### INSTRUCCIÓN ESCRITA 1
Responde brevemente, según el artículo sobre Alberto Vázquez-Figueroa:
(a) ¿Cómo se titulaba la novela que escribió a los 16 años?
(b) ¿Qué profesión quería su padre para él?
(c) Según las dos señoras de la firma de libros, ¿quién era su abuelo?
### INSTRUCCIÓN ESCRITA 2
Prosigue el artículo sobre Alberto Vázquez-Figueroa a partir de su última frase.

### SECCIÓN DEL DOCUMENTO
........

Día del Libro El oficio de escribir con acento canario

Un 'tuareg' de novela

Alberto Vázquez-Figueroa ha desarrollado durante siete décadas un universo literario conformado por más de un centenar de novelas

Alberto Vázquez-Figueroa (Santa Cruz de Tenerife, 1936)

Alberto Vázquez-Figueroa (Santa Cruz de Tenerife, 1936) / E.D.

De largo es el escritor canario que más libros ha escrito y vendido, el gran bestseller de la literatura archipielágica. Alberto Vázquez-Figueroa (Santa Cruz de Tenerife, 1936) sigue aprovechando la noche para alargar un oficio que ejerce desde hace siete décadas, justo cuando se hizo periodista.

La tarde anterior me recuerda que no lo llame temprano porque trasnocha en su despacho escribiendo. Esa es la prueba irrefutable de que Alberto Vázquez-Figueroa (SantaCruz de Tenerife, 1936) continúa al pie del cañón. A pesar de los deseos de su padre, él sigue escribiendo. A los 16 años había escrito su primera novela (Arena y viento), pero antes ya deambulaba por la redacción de ELDÍA con una carpeta repleta de historias que buscaban una vida en el periodismo. «Mi padre sospechaba que algo malo estaba haciendo [ríe] pero obtuve la complicidad de don Rufo Gamazo y, sobre todo, de don Ernesto Salcedo –ex directores del periódico– y los artículos acabaron apareciendo... Aquello supuso un gran disgusto familiar porque él era un hombre de ideas fijas y quería que yo fuera arquitecto».

Vázquez-Figueroa está dicharachero y no ha colocado muros entre el periodista y el entrevistado. Tiene ganas de contar. Habla, a veces sin orden, pero habla de todo y de todos. «Yo sabía que seis por seis son treinta y seis, pero no tenía ni idea de cómo hacer una raíz cuadra... ¿Cómo demonios iba a ser yo arquitecto si no era capaz de construir un cuarto para las cabras sin que éste se les cayera encima?». La guerra fue dura, pero la ganó el periodismo. «Uno de mis abuelo había construido la estación de tren y algunos palacetes en Guadalajara y el otro dirigía un periódico. Yo sabía que trabajar en una redacción era un tránsito necesario para convertirme en escritor», asegura el autor de más de un centenar de novelas, traducidas a treinta y pico idiomas y que han generado la venta de más de 32 millones de libros en todo el mundo.

El ya escritor tira de memoria y habla de una curiosa situación que se dio hace muchos años durante una firma de libros. «Aquel Alberto era más joven, atractivo y vitalista. No sé cómo llegaron, pero cuando levanté la mirada delante de mí se habían colocado dos amables viejecitas con un par de libros. Los cogí, y mientras los firmaba, ellas me decían don Alberto nos encantan sus historias y escribe tan bien como nuestro abuelo... Yo seguí a lo mío, pero una de ellas volvió a repetir que escribía tan bien como su abuelo. Al final me pudo tanto la curiosidad que no me reprimí y les pregunté quién era su abuelo. Vicente Blasco Ibáñez, me dijeron las señoras. ¡Vicente Blasco Ibáñez! (ja, ja, ja, ja, ja). Aquellas dos señoras eran las nietas de Blasco Ibáñez y me estaban pidiendo que les firmara un par de novela», recuerda entre unas carcajadas que duran varios segundos y terminan generando una tos de felicidad al escritor tinerfeño. «¡Perdón, qué risa!»

........

### INFORMACIÓN PROPORCIONADA
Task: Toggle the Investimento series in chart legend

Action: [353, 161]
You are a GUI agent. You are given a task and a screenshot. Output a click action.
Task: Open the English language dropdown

........

### RESPUESTA FINAL 1
(a) Arena y viento.
(b) Arquitecto.
(c) Vicente Blasco Ibáñez.

### RESPUESTA FINAL 2
«Soy un mal escritor»

No sé si lo dice porque así lo cree o porque espera una respuesta que niegue una frase que él suelta con una asombrosa naturalidad: «Soy un mal escritor». Una afirmación de este calado exige un frenazo en seco en busca de una explicación: «El periodismo me dio felicidad y unos cuantos tiros, la literatura sólo cuatro o cinco libros buenos», ratifica un creador que prefiere que lo llamen contador de historias [«ese cargo que usted me acaba de asignar me gusta más que el otro»] que novelista. ¿Pero cuáles son los títulos que mayor orgullo generan a Alberto Vázquez-Figueroa? «Me quedé satisfecho con Tuareg, Ébano, Manaos y alguna que otra cosa de la serie Cienfuegos...». De Coltán, un libro que generó mucho ruido, sólo dice que es una novela «muy mala», pero que tuvo la suerte de descubrir algo que casi nadie sabía. «Un día encontré a un montón de chiquillos rebuscando en el barro africano y metidos en unas pequeñas cavidades que daban al interior de la tierra. Lo primero que se me pasó por la cabeza fue gritarle a un niño: ¡Oye, qué haces ahí!».

Así fue como se enteró Vázquez-Figueroa que el coltán es un mineral imprescindible para la fabricación de las baterías de los móviles que está generando un gigantesco tráfico ilegal [además de la muerte de miles de niños en las zonas mineras africanas] en todo el mundo. «Ese es un libro periodístico», añade un hombre que conoce bien el desierto del Sáhara. «Es un proyecto con el mismo perfil de El agua prometida», introduce con toda la intención del mundo para hablar de su faceta de inventor. Y es que el excorresponsal de guerra [La Vanguardia y Televisión Española] invirtió una generosa parte de las ganancias que obtuvo con la comercialización de sus libros, entre uno y un millón y medio de euros, en el desarrollo de un sistema para potabilizar el agua de mar por presión que genera a la vez energía eléctrica [lo explica en las páginas de Vivir del viento] que, a su vez, forma parte de un estudio liderado por especialistas de la Universidad de La Laguna. «El Gobierno metió en ese estudio más de tres millones de euros, pero al final todo acabó olvidado en un cajón porque había intereses mayores que impedía que esta idea se llevara a cabo... Cuando veo en las noticias que hablan de sequía me acuerdo de ese estudio y digo: ¡Coño, lo tienen guardado en una gaveta mientras un montón de gente y animales se están muriendo de sed!».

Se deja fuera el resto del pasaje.